Die Schluepflinge kommen meistens nachts aus dem Nest, da es dann kuehler
ist und weniger gefaehrlich fuer Angreifer. Das ist die gefaehrlichste Zeit
fuer die jungen Schildkroeten, da sie ein Leckerbissen fuer alle Ratten,
Krabben, Hunde und am Morgen fuer Voegel sind. Zur Orientierung krabbeln sie
zuegig immer zum
hellsten, niedrigsten Punkt, im Normalfall ist das der Mondschein auf dem
Meer.
Aber selbst die Schluepflinge die schon das Wasser erreicht haben, sind noch
noch nicht ganz ausser Gefahr. Das tiefe Wasser ist die Heimat von vielen
Haien, grossen Fischen oder Seevoegeln. Sobald sie das Meer erreicht haben,
schwimmen die Schluepflinge bis zu 48 h.
In dieser Zeit fressen sie nichts. Sie ernaehren sich immer noch von der
Fluessigkeit aus den Eiern, die sie im Magen haben. Das nennt man die
Nachgeburt, die lebensnotwendig ist, damit die Schluepflinge den Angreifern
entkommen und vom offenen Meer davongetragen werden koennen.
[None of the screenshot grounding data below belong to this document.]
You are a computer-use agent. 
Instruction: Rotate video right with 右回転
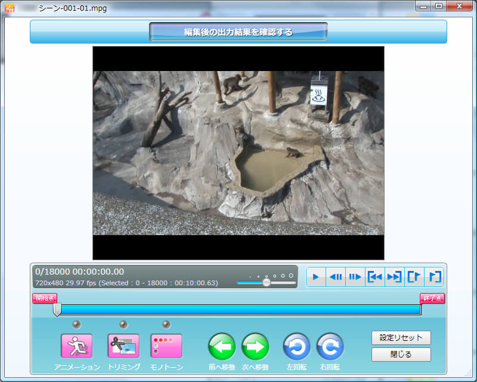tap(330, 346)
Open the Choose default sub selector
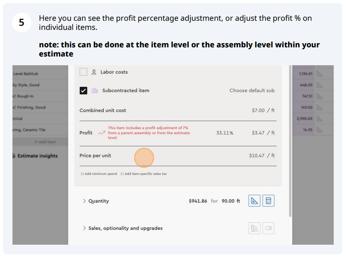 coord(252,91)
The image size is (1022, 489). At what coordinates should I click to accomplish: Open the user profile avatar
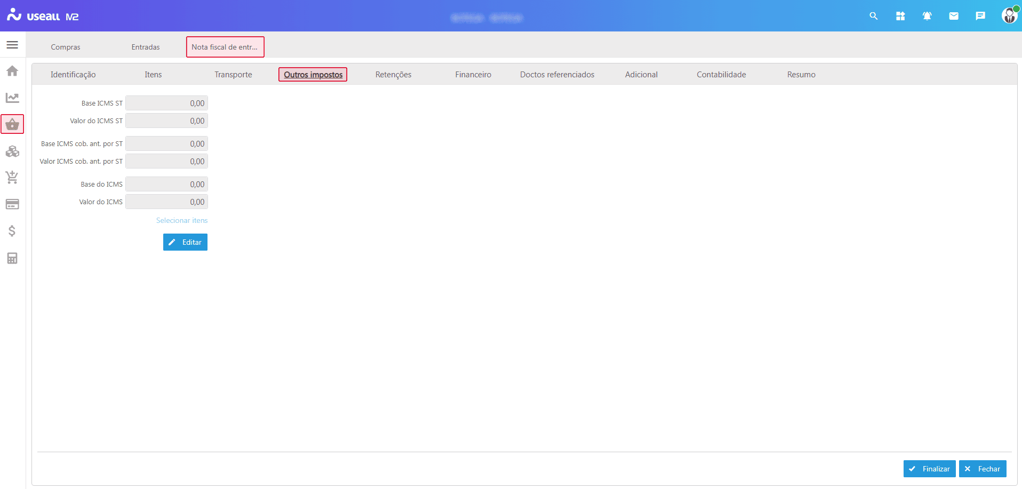pos(1009,16)
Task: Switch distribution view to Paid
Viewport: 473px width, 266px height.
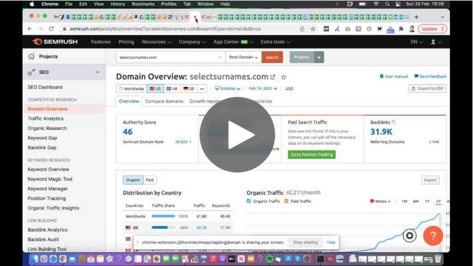Action: click(x=150, y=180)
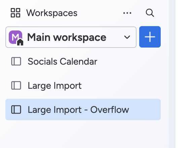The height and width of the screenshot is (148, 193).
Task: Click the purple M workspace avatar
Action: pyautogui.click(x=15, y=37)
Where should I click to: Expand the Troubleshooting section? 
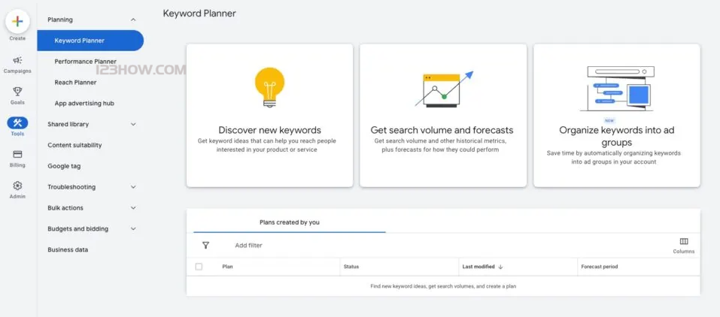coord(133,187)
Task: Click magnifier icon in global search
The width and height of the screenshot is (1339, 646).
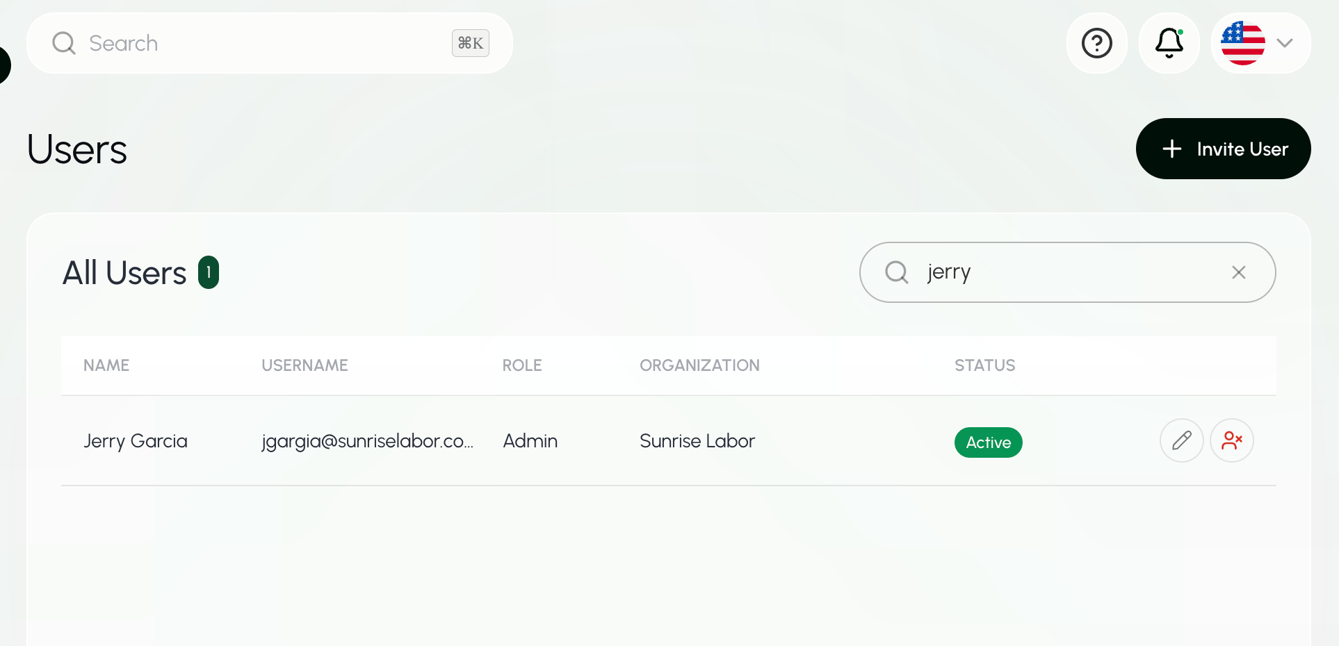Action: 64,43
Erst wenn sie weit genug weg sind, ernaehren sie sich von kleine
Meerestierchen oder Algen.
Wir wissen sehr wenig vom Leben der Schildkroeten in der Zeit zwischen dem
Schluepfen bis sie die Geschlechtsreife erreichen. Man glaubt aber, dass die
weibliche Schildkroete, wenn sie geschlechtsreif geworden ist, immer wieder
zum gleichen Strand zurueckkommt, wo sie auch selber einmal geschluepft ist.
Man nimmt an, dass unter natuerlichen Bedingungen nur eine Schildkroete von
tausend Eiern ueberlebt und eine ausgewachsene Schildkroete wird.